A recent report from the World Resources Institute found that 75% of coral reefs around the world are considered threatened and this will likely increase to 90-100% by 2030. In the Caribbean alone, coral populations have decreased by 50% since the 1970s! This is due to several factors including over-fishing or harmful fishing practices, coastal development which leads to sedimentation and high nutrient input, and thermal stress from global climate change.

The above photo shows a giant barrel sponge, Xestospongia muta, in the center of the image on a coral reef near Little Cayman in the Caribbean. The sponge in this photo is about 5 ft tall! Next to the sponge are some soft corals and just in front of the sponge are several small colorful reef fish. Photo courtesy of Cara Fiore.

The above photo shows a giant barrel sponge, Xestospongia muta, in the center of the image on a coral reef near Little Cayman in the Caribbean. The sponge in this photo is about 5 ft tall! Next to the sponge are some soft corals and just in front of the sponge are several small colorful reef fish. Photo courtesy of Cara Fiore.

Basically, these ecosystems have shifted so that algae, and in some areas, sponges have increased, while corals have decreased in population. This means that nutrient dynamics are very different from a healthy coral reef.
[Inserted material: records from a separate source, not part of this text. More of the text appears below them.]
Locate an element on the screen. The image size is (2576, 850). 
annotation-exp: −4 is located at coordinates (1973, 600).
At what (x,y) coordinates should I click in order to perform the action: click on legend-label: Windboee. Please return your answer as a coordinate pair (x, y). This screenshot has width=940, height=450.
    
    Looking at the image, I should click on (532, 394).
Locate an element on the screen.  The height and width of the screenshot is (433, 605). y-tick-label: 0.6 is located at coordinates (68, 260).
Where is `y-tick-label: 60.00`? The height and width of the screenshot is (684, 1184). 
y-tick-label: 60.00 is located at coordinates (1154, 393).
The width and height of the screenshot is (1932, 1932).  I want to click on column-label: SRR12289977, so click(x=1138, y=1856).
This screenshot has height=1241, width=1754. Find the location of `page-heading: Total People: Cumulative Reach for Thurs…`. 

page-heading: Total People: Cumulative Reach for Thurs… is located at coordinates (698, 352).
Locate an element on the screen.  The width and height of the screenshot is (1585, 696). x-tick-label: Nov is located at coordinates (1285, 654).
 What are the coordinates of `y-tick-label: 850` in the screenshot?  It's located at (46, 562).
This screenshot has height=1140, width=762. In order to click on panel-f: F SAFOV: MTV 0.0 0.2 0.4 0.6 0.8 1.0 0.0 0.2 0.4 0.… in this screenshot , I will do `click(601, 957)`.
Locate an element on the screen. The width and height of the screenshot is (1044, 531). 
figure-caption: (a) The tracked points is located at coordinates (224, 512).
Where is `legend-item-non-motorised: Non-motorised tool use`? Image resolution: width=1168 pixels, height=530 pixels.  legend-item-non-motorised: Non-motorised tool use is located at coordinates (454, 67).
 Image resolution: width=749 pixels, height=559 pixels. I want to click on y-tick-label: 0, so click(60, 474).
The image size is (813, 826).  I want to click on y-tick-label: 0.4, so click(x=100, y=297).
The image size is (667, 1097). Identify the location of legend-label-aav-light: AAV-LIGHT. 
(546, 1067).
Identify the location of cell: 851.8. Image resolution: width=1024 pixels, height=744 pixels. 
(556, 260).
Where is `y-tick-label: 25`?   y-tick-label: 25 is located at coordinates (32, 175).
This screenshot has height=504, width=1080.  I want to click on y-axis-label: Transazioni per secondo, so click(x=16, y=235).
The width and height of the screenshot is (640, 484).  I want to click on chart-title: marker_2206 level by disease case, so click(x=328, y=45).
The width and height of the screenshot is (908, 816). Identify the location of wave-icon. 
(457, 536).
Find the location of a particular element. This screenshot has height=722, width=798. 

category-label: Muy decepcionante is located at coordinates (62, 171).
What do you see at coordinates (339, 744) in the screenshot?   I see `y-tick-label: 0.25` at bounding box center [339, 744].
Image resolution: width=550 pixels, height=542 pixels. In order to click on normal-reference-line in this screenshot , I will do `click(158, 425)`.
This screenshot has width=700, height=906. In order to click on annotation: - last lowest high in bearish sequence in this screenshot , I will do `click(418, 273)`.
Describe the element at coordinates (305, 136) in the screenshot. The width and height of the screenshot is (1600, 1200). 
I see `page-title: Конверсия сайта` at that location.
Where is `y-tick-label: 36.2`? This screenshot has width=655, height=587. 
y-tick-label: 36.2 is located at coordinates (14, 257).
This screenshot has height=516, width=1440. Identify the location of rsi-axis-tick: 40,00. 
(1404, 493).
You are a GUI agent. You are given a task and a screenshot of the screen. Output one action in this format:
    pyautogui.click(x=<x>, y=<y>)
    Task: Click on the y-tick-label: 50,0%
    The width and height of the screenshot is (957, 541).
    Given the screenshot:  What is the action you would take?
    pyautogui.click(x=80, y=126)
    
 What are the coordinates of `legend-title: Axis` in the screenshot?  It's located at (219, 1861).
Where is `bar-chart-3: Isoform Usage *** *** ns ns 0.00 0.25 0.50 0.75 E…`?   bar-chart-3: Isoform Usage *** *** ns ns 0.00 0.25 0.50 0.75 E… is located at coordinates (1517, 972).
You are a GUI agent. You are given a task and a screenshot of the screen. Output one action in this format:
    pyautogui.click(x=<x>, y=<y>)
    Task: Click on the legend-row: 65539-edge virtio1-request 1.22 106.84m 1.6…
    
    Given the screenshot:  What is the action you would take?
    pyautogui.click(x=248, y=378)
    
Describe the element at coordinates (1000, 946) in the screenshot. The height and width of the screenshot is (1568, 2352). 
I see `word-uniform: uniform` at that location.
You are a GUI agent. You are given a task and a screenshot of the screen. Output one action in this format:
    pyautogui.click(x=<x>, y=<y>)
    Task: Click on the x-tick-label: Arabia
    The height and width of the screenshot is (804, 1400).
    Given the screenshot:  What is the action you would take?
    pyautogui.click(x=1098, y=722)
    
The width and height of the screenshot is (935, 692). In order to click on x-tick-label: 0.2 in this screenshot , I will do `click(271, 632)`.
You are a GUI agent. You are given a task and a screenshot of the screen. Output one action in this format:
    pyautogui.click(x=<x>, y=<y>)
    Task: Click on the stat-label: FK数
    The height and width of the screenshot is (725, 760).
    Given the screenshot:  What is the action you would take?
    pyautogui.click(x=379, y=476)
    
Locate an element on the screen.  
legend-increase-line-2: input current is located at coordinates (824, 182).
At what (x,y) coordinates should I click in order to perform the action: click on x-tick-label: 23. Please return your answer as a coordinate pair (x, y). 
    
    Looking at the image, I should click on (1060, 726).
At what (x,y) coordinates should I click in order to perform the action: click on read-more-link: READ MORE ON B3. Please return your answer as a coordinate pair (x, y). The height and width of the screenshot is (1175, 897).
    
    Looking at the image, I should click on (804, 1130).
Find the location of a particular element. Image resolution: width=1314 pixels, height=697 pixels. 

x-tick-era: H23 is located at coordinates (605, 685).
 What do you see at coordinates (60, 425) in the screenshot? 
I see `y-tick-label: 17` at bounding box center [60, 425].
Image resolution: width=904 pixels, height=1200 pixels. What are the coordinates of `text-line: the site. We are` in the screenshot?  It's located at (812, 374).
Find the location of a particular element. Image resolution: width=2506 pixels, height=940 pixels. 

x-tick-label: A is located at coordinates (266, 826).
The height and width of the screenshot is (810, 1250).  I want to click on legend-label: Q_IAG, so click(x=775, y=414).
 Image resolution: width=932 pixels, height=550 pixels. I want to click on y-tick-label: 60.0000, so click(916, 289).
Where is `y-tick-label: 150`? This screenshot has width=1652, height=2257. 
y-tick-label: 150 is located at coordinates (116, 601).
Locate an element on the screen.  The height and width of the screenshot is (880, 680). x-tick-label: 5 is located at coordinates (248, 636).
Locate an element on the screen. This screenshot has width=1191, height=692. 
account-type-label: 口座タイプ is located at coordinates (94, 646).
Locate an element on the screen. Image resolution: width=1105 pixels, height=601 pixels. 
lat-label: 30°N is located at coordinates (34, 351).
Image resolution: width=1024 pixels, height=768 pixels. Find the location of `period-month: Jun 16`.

But, there is hope, coral reefs have resilience and with the right management strategies and with help from us humans, we can shift coral reef ecosystems back to a healthy state!

There is a desire to implement ecosystem-based approaches in coral reef management set out by the National Oceanic and Atmospheric Association (NOAA). Nutrients and environmental factors can influence microbial community composition in both corals and sponges and this can impact overall coral health. This means that better understanding nutrient dynamics on corals reefs is needed to implement ecosystem-based approaches.

A better understanding of the influence that sponges have on nutrient availability will give us a better idea of how and to what extent they can couple water column and benthic ecological processes and how this contributes to maintaining a healthy coral reef ecosystem.

We need healthy coral reefs not only because they are beautiful, but because they provide an important source of food for millions of people, and they protect coastlines from hurricanes and other storms. Coral reefs are also a source of novel medicines as well as a major reservoir of biodiversity!

Below is a video from the World Resources Institute discussion the threats to coral reefs. They focus on corals and fish, but now you know that sponges are an important part to this system too! Just think the next time you snorkel or dive on a reef you will be swimming in water that has recently passed through a sponge!

Meet the Researcher

Cara Fiore considers herself a marine microbial ecologist, with interests in how microbes influence nutrient cycling, symbiosis (specifically sponge-microbe symbiosis), microbial physiology, and coral reef ecology. Cara has also worked in biomedical research at the University of Rochester (Rochester, NY). Cara received a B.S. in biology from SUNY Cortland, and graduated from the College of Charleston (Grice Marine Lab) and the University of New Hampshire before starting a postdoc at Woods Hole Oceanographic Institution (WHOI). During graduate school Cara spent 10 days underwater in the Aquarius habitat, which is sits in 50 ft of water off the coast of Key Largo, FL, and is operated by NOAA and Florida International University. Currently at WHOI, Cara is investigating how microbes influence nutrient cycling in the ocean including on coral reefs.